WASHINGTON – Hours after Max Baucus slipped out the back door of Room 216 in the Hart Senate Office Building – in the middle of his committee’s health care deliberations on Sept. 25 – he pulled up a seat at the Mandalay Bay resort in Las Vegas next to Jim Messina, President Barack Obama's political fixer for the reform effort.
The meeting had all the makings of a secret out-of-town summit between the point men for the executive and legislative branches on the most ambitious domestic policy overhaul in a half-century.
That, or a quick family reunion.
“He’s like a son to me,” Baucus, the 67-year-old Democratic chairman of the Senate Finance Committee, said of Messina.
“He’s a father figure to me,” Messina, the 40-year-old White House deputy chief of staff, said of Baucus.
The two Montanans had gathered in the Vegas restaurant Aureole with more than a dozen close friends and family to kick off a weekend 33rd birthday celebration for Baucus’ biological son, Zeno.
But it is the father-son relationship between Baucus and his former chief of staff Messina that matters for people who care about the health care politics that shaped the Finance Committee’s bill and this week’s
$848 billion Senate bill to overhaul the system, not to mention climate change or any other of the many big-ticket items on the Obama agenda that have to pass through Baucus’ committee.
After more than a decade of waging legislative and political battles side by side, the two University of Montana Grizzlies football fanatics have now found themselves facing off on the major issues of the day.
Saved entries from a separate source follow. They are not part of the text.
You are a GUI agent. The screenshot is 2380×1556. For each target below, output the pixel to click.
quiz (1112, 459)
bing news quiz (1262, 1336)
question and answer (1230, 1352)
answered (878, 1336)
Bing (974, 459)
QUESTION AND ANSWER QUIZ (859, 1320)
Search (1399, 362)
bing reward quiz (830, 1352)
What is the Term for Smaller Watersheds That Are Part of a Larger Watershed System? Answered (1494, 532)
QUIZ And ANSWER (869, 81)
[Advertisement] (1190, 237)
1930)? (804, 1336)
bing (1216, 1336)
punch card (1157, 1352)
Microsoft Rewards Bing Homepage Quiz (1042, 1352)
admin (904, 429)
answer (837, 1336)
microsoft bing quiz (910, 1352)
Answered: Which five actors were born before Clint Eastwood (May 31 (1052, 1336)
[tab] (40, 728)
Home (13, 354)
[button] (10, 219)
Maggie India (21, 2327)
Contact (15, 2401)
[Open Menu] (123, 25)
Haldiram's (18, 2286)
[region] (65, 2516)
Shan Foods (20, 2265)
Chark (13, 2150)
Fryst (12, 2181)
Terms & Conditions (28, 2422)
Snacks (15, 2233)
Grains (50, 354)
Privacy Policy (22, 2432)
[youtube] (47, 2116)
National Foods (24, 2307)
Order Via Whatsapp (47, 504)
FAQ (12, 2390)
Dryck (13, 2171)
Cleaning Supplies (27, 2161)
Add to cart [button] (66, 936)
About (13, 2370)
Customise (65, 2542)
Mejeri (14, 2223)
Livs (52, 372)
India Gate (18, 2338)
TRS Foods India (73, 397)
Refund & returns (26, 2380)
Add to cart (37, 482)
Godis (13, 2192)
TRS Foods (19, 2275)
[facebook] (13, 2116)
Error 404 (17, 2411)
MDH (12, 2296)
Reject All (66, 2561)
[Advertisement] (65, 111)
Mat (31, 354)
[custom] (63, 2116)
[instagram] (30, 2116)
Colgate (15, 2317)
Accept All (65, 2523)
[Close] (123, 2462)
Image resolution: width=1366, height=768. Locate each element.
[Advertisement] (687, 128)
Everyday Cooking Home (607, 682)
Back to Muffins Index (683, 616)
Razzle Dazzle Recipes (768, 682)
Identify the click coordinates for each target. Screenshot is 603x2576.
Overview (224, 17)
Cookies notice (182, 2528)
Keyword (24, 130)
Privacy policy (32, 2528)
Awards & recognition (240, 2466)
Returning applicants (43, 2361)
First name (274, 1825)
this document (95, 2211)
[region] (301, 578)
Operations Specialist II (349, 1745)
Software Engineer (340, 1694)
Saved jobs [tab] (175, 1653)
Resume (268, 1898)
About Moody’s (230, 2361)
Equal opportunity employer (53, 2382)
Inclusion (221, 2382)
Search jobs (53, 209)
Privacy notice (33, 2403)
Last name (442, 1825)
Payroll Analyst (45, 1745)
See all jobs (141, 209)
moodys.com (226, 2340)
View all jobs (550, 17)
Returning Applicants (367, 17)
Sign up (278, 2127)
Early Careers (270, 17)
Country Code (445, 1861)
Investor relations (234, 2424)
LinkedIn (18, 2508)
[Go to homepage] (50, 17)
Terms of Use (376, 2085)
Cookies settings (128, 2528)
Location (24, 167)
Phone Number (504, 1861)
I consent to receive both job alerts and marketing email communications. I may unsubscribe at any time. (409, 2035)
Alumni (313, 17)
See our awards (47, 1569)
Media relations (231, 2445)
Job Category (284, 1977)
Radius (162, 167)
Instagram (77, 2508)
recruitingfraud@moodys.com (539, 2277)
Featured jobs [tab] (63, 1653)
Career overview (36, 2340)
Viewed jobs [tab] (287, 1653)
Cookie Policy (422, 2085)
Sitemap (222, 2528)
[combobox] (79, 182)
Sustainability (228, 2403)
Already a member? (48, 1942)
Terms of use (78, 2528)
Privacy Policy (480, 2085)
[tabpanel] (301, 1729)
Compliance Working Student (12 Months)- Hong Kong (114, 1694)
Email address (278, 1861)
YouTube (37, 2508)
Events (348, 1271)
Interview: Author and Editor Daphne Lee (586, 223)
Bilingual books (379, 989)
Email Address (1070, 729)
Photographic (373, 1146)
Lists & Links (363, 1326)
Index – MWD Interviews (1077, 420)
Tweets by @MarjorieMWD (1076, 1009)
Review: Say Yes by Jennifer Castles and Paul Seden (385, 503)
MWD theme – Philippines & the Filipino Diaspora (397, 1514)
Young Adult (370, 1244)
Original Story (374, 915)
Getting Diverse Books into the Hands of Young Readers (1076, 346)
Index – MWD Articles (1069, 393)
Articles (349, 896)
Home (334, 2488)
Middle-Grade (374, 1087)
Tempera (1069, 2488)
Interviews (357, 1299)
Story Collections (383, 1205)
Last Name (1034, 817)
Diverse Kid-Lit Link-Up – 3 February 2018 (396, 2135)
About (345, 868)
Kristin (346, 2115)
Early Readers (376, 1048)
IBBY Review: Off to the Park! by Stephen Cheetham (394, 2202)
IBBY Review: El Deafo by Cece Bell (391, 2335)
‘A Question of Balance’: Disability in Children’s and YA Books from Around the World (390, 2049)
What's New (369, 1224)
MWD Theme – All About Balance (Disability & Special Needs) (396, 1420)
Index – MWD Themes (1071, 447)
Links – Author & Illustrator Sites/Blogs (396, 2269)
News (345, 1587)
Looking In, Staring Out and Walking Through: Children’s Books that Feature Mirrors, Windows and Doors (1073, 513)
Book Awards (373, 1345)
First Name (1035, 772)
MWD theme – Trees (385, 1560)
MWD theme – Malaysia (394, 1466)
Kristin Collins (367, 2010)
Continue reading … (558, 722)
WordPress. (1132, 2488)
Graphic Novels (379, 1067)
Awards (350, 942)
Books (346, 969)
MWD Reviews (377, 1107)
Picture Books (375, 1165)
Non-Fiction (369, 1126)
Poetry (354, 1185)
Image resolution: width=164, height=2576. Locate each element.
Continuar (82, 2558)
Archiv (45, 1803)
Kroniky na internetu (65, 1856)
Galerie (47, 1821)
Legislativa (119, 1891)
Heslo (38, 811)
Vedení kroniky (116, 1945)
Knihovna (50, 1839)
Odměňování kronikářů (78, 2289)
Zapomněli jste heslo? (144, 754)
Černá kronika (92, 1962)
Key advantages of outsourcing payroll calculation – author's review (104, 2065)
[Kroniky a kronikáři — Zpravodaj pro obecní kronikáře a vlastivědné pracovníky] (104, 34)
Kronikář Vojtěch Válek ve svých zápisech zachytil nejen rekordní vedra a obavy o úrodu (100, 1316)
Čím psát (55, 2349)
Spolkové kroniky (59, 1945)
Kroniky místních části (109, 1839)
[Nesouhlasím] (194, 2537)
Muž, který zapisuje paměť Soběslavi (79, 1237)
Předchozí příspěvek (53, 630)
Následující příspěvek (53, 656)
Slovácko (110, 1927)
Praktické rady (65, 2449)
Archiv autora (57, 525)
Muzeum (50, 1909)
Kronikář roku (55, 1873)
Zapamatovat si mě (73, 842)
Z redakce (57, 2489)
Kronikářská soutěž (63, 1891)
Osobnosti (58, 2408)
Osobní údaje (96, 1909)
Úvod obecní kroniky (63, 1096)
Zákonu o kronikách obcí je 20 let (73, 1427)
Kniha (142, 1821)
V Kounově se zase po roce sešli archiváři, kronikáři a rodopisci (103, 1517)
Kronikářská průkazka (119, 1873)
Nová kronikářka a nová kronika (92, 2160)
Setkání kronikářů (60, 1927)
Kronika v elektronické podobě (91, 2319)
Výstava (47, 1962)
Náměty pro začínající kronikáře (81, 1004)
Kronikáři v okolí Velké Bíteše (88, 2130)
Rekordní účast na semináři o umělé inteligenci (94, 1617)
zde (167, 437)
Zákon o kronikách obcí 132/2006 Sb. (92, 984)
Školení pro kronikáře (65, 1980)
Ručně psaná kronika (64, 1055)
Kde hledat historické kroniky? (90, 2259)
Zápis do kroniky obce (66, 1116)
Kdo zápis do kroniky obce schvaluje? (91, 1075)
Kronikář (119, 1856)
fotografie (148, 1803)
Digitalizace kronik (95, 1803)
Messina’s new job raises the question of how the legislative battles will affect their relationship, but more significant, how their relationship will affect the legislative battles.
Messina acknowledges that his link to Baucus is an asset. “It enables me ... ” he said in a telephone interview this month. He paused, then rushed to note that other White House senior staffers had come up through Capitol Hill. For instance, many senior lawmakers consider Obama senior adviser Pete Rouse the 101st senator, and Chief of Staff Rahm Emanuel might as well be House speaker-in-waiting, on loan to the West Wing.
“I worked for Max Baucus and the Finance Committee for 15 years,” Messina said. “Does that give me an advantage to give people advice and to find out what’s going on in the Finance Committee with Max? Absolutely.”
Messina stressed, however, that experienced insight, unfiltered channels of communication and unlimited access are good things to have but don’t necessarily translate into influence over Baucus.
“People never say, ‘This is your guy,’ ” Messina said. “I’m Barack Obama’s guy. I’m his deputy chief of staff in the White House.”
The senator agreed with that assessment perhaps more than Messina – or his bosses – might have liked.
“He’s not going to put pressure on me,” Baucus said recently in his Hart Building suite. “Noooo.”
“Lookit,” he continued, gruffly. “Once family, always family, in my outfit. But he’s a professional – a total professional. He’s not going to tell me things he shouldn’t, and it works both ways.”
In Baucus’ waiting room, maps of Montana and pictures of cowboys on horseback hang on the walls above a stack of Montana Outdoors magazines (“Inside: Learning to Love My Bighorn Ewe Tag”).
Baucus greets visitors and walks stiffly to his high-ceilinged inner chamber, painted red and decorated with a “Montana Max” license plate. He takes a seat in an armchair and talks in halting, elliptical sentences about his work and personal life. When discussing Messina, though, a glow comes over his face, as he waxes nostalgic over a montage of Messina-and-me moments.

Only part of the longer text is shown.